Выбрать главу

Что она хотела этим сказать? Что раз в месяц в эту пору объедается свининой? Нет, тут что-то не так. Скорее всего, она имела в виду что-то другое.

Папа стоял возле Вилли и следил за ним, точно строгий надзиратель. Он сосредоточенно наблюдал за его действиями, нахмурив брови и оттопырив языком верхнюю губу. Я слышал, как он сказал:

— Молодой человек, неужели подобными вещами надо заниматься непременно ночью?

Вилли ничего не ответил. Ни на кого не глядя, он невнятно и монотонно бормотал что-то — скорее всего, самому себе, а не нам.

— Ох уж эти крысята, — сказал он вдруг и бессмысленно захихикал, — с удовольствием лопают этот порошок, и это идет им на пользу. Вот и не приходится надевать на них намордники.

— А что, здесь много крыс?

Но и на этот раз папа не получил ответа. Вилли аккуратно сложил пакетик пополам и, не издав больше ни звука, вышел из комнаты.

На пороге он задержался, нащупал, точно слепой, ручку двери и, убедившись, что она открыта, вышел. Мы слышали, как он продолжает негромко бормотать на лестничной площадке.

— Ах вот в чем дело! — с глубокомысленным видом воскликнул вдруг папа.

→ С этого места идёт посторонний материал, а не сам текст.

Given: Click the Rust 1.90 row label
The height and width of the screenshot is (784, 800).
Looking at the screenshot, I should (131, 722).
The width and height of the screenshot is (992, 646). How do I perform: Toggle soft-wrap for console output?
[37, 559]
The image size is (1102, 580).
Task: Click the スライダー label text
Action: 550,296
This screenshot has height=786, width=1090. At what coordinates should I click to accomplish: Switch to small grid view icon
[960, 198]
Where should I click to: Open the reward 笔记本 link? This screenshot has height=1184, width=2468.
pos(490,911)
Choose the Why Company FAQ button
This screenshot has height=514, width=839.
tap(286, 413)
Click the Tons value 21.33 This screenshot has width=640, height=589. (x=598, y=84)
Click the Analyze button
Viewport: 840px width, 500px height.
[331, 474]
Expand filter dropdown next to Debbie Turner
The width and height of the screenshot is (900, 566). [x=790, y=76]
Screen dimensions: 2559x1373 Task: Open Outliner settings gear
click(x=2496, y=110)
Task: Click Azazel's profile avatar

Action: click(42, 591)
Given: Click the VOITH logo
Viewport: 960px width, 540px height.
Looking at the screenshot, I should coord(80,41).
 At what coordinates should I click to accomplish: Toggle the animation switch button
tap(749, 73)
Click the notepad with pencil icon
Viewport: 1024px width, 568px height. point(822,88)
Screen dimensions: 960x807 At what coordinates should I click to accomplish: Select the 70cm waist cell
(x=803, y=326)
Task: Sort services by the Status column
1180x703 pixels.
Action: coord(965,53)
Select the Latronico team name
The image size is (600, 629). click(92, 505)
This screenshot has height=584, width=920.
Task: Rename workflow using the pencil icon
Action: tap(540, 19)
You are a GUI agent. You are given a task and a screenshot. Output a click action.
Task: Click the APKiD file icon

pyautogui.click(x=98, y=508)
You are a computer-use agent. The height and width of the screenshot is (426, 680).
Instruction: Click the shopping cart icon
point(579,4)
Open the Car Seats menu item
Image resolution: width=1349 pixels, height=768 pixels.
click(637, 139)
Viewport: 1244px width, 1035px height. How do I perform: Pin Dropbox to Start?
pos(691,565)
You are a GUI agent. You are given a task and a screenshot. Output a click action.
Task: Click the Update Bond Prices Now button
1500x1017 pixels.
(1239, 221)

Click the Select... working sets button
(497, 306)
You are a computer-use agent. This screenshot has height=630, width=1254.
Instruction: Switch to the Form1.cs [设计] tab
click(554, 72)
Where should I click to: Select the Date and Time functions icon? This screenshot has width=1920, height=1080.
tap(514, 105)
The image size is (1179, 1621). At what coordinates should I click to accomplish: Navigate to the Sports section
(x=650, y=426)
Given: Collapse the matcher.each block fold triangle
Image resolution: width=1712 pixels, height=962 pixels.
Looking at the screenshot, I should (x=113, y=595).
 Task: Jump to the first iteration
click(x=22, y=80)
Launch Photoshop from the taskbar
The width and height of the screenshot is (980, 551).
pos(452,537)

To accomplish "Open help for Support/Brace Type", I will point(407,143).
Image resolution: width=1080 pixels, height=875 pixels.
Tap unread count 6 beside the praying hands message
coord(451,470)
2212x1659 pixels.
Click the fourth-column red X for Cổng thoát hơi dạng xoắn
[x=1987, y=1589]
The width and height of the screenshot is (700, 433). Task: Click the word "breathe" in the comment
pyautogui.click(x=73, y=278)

— Что за дурацкие шутки? — спросила мама раздраженно, почесав у себя под мышкой.

А папа спокойно притворил дверь, запер ее на ключ и, снова снимая брюки, сказал, покачав головой:

— Этому парню можно только посочувствовать.

— Посочувствовать? — переспросила мама. — Это почему же?

Папа погасил свет и лег в постель.

— Господи, как это почему? Неужели ты не поняла, что он лунатик?

Мама прямо оцепенела. Потом из темноты слева от меня раздался ее глуховатый голос:

— Да, действительно. Честно говоря, я об этом как-то не подумала… Вполне возможно. Он так загадочно отвечал, а когда выходил из двери, даже как будто не заметил, что она открыта.

— Что такое лунатик, папа? — спросил я.

— Человек, который бродит во сне, — ответил папа.

— Бродит во сне… — тихо повторил я.

Вроде бы все понятно, но, честно говоря, я понял только буквальное значение этих слов. Человек, который бродит во время сна. Да разве такое возможно? Нет, я этого понять не мог. Но, наверное, так бывает.

Я опять стал глядеть в чердачное окошко. Оно было прорезано очень высоко. В комнате что-то зашуршало, и я подумал, что это, наверное, крысы, которых Вилли называет своими маленькими миленькими крысятами. Но теперь я уже их не боялся. Я решил, что отныне ничего и никого бояться не буду.

Глава 2

В двух километрах от границы мама проколола камеру. Некоторое время она ничего не замечала, ехала впереди, указывая рукой на рогатого быка, который бродил по лугу с ярмом на шее.

— Смотрите, смотрите, это же бык! — кричала она. И вдруг ее велосипед завилял из стороны в сторону, и мы услышали, как обод колеса скрежещет по выбоинам дороги.

Пришлось остановиться.

— Ты бы лучше поменьше любовалась быком и больше обращала внимания на дорогу, — угрюмо буркнул папа. Мама окинула его таким взглядом, точно перед ней был не папа, а тот самый бык. Но папа, не глядя на нее, уже вытащил из велосипедной сумки сверток с инструментами и положил машину на траву. Он тщательно осмотрел шину и вытащил из нее красивый, блестящий гвоздь.

— Это все штучки немецких шпионов, — сердито пробурчал он, — накидали по дорогам всякой дряни, чтобы задержать продвижение наших военных машин.

В те дни люди во всем видели руку немецких шпионов — даже если пьяный шофер случайно опрокидывал дорожный указатель.

Пока папа аккуратно заклеивал дырку, мы с мамой уселись на траву. И, как всегда, стали разглядывать колонну беженцев, медленно двигавшихся в сторону ближайшей границы. В рот тут же набилась сухая пыль, густым облаком вздымавшаяся над дорогой.

— Вот уж не думала, что придется второй раз проделывать тот же путь, — простонала мама и сокрушенно покачала головой.

Из проезжавшей мимо машины высунулась чья-то рука и выбросила что-то желтое на дорогу. Это оказалась кожура от банана, которая так и осталась лежать на песчаной обочине, и я подумал: интересно, будет ли она лежать здесь сегодня вечером, и завтра, и послезавтра, и бог знает сколько еще. Банан давно переварился у кого-то в желудке, а кожура все еще сохранилась, не то что у нас, у людей, — окружающее уже давно исчезло, и только то, что мы таим в себе, продолжает существовать.

— Далеко до границы, мама? — спросил я.